- 本文:
________________________________________
ミュージカルアカデミー入試 そして『ジキル&ハイド』通信

2月10日(金)

  一般社団法人映画演劇文化協会が主催する、ミュージカル俳優を目指す若者たちのためのスクール「ミュージカル・アカデミー」。その入試が今日から3日間の日程で行われている。

  私はアカデミーで演技の講師を務めるので、この3日間、演技の試験に立ち合うことになる。1日目の今日も、目をキラキラさせた、若干緊張気味の未来のミュージカル俳優たちに大勢お目に掛かった。
  試験では、演技、歌唱、ダンス、それぞれに課題が与えられ、それらが審査される。経験の有無が問われることは無いのだが(未経験者も大歓迎)、可能性や潜在能力がどうすれば審査する側に伝わるか、そのことは意識しておいた方が良いと思う。

  皆さんが全力を出し切れます様に!

  さて。

  午後は『ジキルハイド』の稽古場へ。アカデミーの入試会場と『ジキルハイド』の稽古場が同じ建物内にあるのが何よりもありがたい。
  今日は2幕の2場、3場をおさらい。それぞれのキャストが前回稽古したことを踏まえて、新しいアイデアを試したり、感情や手順を深化させたりしてくれる。とても建設的な稽古場になっていると思う。
________________________________________
- データセットからの抜粋:
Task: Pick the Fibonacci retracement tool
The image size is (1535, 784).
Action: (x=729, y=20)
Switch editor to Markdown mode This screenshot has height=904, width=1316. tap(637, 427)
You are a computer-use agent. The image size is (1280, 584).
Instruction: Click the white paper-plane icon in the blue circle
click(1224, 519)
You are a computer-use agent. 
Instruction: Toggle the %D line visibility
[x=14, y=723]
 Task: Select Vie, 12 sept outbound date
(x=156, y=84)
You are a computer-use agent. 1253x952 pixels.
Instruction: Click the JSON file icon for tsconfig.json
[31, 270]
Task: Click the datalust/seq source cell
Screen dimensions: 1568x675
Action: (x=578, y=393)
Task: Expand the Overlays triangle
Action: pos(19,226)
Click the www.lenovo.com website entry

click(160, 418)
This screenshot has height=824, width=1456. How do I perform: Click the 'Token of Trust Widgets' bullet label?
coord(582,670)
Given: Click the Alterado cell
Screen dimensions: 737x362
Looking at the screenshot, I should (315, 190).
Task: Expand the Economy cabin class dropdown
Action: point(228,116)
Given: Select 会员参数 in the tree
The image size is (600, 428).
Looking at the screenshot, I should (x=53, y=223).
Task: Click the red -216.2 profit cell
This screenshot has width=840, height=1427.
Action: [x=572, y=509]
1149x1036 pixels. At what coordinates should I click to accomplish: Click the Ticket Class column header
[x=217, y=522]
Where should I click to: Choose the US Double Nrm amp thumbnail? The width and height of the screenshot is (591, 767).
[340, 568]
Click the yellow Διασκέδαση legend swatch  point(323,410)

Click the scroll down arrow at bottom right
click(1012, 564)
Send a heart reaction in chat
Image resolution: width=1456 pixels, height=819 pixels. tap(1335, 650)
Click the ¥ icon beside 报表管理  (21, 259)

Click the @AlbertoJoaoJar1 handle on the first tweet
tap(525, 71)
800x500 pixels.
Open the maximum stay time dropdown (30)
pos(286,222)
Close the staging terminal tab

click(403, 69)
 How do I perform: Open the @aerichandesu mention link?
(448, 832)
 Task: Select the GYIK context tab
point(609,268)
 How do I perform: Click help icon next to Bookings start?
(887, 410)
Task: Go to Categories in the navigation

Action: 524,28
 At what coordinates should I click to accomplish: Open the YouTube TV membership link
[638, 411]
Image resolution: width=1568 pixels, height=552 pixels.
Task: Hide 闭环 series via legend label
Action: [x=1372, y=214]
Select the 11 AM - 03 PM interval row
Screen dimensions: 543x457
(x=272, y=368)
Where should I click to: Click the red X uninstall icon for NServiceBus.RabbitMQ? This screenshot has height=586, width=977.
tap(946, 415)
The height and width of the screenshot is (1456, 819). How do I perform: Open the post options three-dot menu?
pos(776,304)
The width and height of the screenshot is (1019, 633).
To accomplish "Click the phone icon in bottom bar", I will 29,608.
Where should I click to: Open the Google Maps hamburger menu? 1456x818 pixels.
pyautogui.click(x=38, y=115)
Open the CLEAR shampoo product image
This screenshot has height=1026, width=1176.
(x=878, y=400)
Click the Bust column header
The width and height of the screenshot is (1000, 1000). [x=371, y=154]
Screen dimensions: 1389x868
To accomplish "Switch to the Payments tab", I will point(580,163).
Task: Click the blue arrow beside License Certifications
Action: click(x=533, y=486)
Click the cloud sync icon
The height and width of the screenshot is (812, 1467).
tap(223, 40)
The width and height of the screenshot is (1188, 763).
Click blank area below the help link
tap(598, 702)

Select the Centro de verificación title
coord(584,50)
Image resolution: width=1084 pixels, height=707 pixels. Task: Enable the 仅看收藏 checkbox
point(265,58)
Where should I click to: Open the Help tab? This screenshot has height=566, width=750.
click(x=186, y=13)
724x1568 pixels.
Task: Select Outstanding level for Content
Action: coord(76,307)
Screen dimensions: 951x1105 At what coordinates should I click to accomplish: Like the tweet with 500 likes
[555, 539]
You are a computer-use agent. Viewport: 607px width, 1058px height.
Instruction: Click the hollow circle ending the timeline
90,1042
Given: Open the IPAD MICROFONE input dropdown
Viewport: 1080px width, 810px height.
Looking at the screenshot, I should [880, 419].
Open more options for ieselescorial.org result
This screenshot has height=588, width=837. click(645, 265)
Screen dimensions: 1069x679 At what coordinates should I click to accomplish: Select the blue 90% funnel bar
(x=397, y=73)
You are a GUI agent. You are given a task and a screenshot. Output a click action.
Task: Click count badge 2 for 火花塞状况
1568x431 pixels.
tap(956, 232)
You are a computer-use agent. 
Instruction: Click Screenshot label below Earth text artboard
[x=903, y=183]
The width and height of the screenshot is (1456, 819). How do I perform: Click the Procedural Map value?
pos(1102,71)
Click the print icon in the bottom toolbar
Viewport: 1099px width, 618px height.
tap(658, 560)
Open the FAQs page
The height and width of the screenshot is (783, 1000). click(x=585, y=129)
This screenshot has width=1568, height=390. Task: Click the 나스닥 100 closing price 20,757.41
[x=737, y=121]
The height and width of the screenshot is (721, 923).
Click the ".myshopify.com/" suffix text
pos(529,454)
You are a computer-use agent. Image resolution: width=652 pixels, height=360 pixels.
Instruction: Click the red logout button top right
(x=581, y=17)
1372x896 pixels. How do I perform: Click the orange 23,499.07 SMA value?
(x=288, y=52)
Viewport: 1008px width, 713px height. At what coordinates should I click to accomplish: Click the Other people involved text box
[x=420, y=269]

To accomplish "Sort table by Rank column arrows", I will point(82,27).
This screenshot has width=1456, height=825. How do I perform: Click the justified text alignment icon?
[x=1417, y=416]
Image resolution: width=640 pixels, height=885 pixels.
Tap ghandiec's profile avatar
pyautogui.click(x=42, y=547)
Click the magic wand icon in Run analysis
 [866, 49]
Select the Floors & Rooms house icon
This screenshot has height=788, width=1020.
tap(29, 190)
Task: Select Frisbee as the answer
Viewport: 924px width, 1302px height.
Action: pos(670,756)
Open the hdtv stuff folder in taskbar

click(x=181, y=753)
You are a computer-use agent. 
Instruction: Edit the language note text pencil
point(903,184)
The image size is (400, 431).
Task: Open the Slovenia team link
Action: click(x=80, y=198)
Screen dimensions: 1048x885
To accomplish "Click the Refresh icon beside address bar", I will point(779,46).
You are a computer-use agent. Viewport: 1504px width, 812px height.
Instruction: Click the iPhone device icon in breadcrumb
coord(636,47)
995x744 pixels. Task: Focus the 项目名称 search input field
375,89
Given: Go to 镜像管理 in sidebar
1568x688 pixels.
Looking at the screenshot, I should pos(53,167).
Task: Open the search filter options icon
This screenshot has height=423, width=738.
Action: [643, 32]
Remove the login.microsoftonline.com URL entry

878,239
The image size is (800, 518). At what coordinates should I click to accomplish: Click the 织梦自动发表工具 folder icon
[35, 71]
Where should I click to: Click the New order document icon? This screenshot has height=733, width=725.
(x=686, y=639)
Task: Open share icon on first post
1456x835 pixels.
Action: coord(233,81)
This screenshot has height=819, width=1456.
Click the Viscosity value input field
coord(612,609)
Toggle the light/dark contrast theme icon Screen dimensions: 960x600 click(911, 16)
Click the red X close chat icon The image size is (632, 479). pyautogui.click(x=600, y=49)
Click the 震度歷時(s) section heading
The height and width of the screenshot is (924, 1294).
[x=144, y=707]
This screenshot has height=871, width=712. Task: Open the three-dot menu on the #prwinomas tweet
________________________________________
- 課題:
**a.** 本文の「一般社団法人映画演劇文化協会」から「な稽古場になっていると思う。」までを、両端の語句も含めて一字一句そのまま書き写してください。
**b.** 本文によると、午後の『ジキルハイド』の稽古でおさらいしたのはどの場面ですか。
**c.** 次の(i)〜(iii)がそれぞれ本文の内容と一致するかどうかを「はい」か「いいえ」で答え、判断の根拠となる本文の語句をそのまま引用してください。
(i) 試験では経験の有無が問われる。
(ii) 入試会場と稽古場は同じ建物内にある。
(iii) 筆者はアカデミーで歌唱の講師を務めている。
答えは本文の内容だけにもとづいて書いてください。

- 各課題の解答:
**a.**
一般社団法人映画演劇文化協会が主催する、ミュージカル俳優を目指す若者たちのためのスクール「ミュージカル・アカデミー」。その入試が今日から3日間の日程で行われている。

  私はアカデミーで演技の講師を務めるので、この3日間、演技の試験に立ち合うことになる。1日目の今日も、目をキラキラさせた、若干緊張気味の未来のミュージカル俳優たちに大勢お目に掛かった。
  試験では、演技、歌唱、ダンス、それぞれに課題が与えられ、それらが審査される。経験の有無が問われることは無いのだが(未経験者も大歓迎)、可能性や潜在能力がどうすれば審査する側に伝わるか、そのことは意識しておいた方が良いと思う。

  皆さんが全力を出し切れます様に!

  さて。

  午後は『ジキルハイド』の稽古場へ。アカデミーの入試会場と『ジキルハイド』の稽古場が同じ建物内にあるのが何よりもありがたい。
  今日は2幕の2場、3場をおさらい。それぞれのキャストが前回稽古したことを踏まえて、新しいアイデアを試したり、感情や手順を深化させたりしてくれる。とても建設的な稽古場になっていると思う。

**b.** 2幕の2場と3場です。

**c.**
(i) いいえ。「経験の有無が問われることは無いのだが」
(ii) はい。「アカデミーの入試会場と『ジキルハイド』の稽古場が同じ建物内にある」
(iii) いいえ。「私はアカデミーで演技の講師を務める」